Does honey have an expiration date?

Honey stored in sealed containers can remain stable for decades and even centuries! However, honey is susceptible to physical and chemical changes during storage; it tends to darken and lose its aroma and flavor or crystallize. These are temperature-dependent processes, making the shelf life of honey difficult to define. For practical purposes, a shelf life of two years is often stated. Properly processed, packaged and stored honey retains its quality for a long time. If in doubt, throw it out, and purchase a new jar of honey!


Crystallized Honey

My honey has become solid (crystallized), is it still good?

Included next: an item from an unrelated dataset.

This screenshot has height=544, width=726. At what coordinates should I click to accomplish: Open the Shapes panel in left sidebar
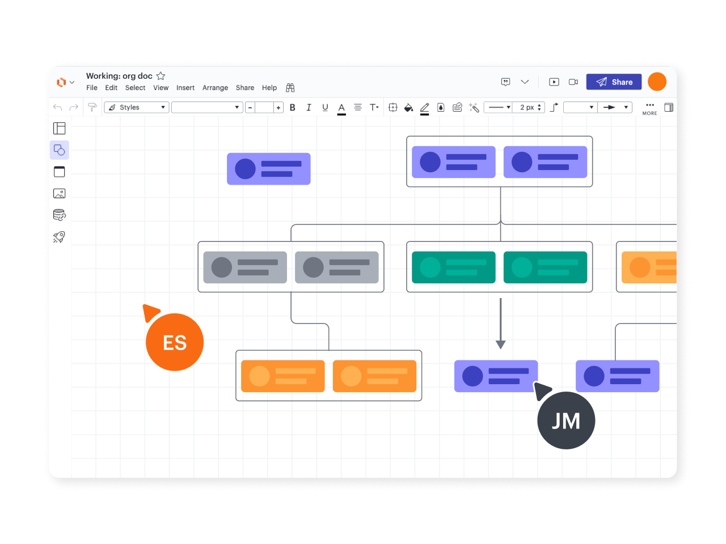click(x=60, y=150)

Crystallization is the natural process by which the glucose in honey precipitates out of the liquid honey. Different varieties of honey will crystallize at different rates, and a few not at all. If your honey crystallizes, simply place the honey jar in warm water and stir until the crystals dissolve, or place the honey container, with the cap open, into near boiling water that has been removed from the heat: Or, place the honey in a microwave-safe container with the lid off and microwave, stirring every 30 seconds, until the crystals dissolve. Be careful not to boil or scorch the honey. Also keep in mind that you can eat the honey in a crystallized form. Just scoop out of the jar and spread it on your toast or drop it in your tea!